**Assignment**
Quote word for word the lines starting at the line with "The width and height of the screenshot is (282, 282)." and ending at the final line of the entries. Leave out any pictures.

<<<<

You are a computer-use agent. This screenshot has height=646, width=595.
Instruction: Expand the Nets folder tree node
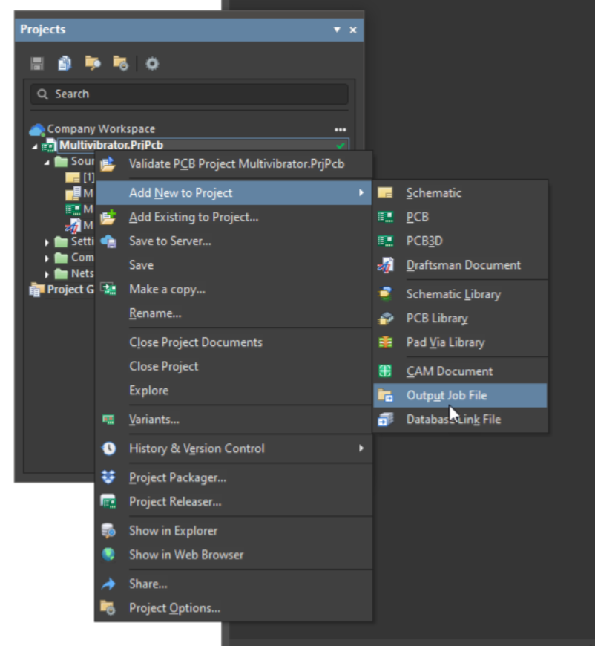47,274
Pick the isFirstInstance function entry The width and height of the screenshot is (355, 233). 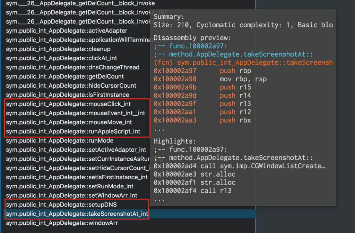[67, 95]
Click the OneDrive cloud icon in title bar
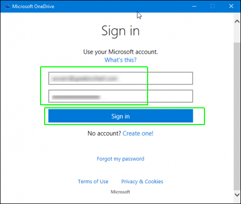 click(x=7, y=7)
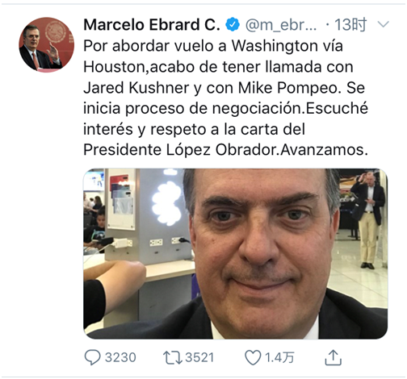Open Marcelo Ebrard's round profile avatar

(47, 45)

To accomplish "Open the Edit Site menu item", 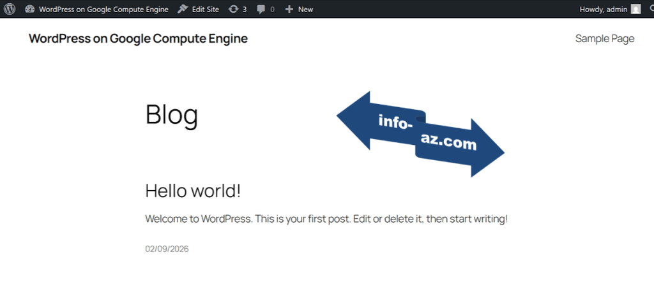I will [x=206, y=10].
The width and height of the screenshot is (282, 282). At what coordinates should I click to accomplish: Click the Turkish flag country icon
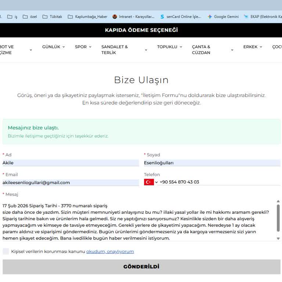[149, 182]
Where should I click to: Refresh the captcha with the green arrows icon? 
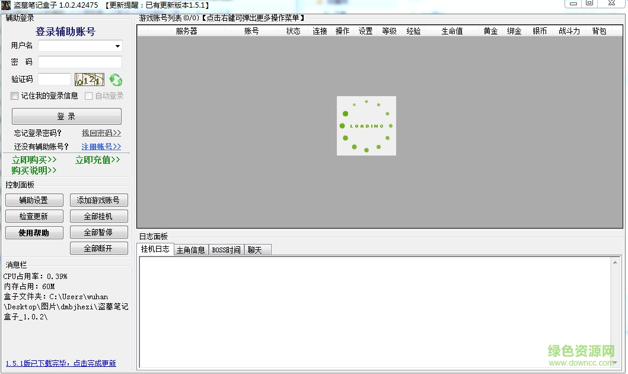tap(116, 78)
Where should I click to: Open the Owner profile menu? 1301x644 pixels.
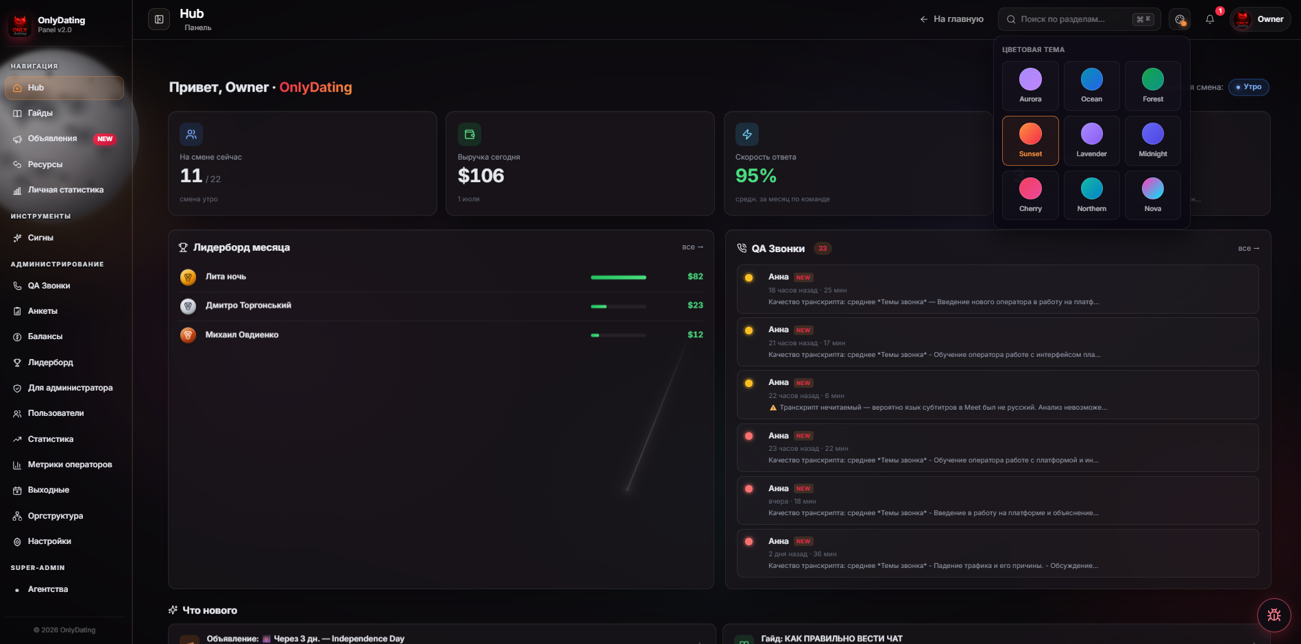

>>>>

**Result**
The width and height of the screenshot is (282, 282). At what coordinates should I click to accomplish: Click the Turkish flag country icon
[149, 182]
Where should I click to: Refresh the captcha with the green arrows icon? 
tap(116, 78)
Where should I click to: Open the Owner profile menu? 1301x644 pixels.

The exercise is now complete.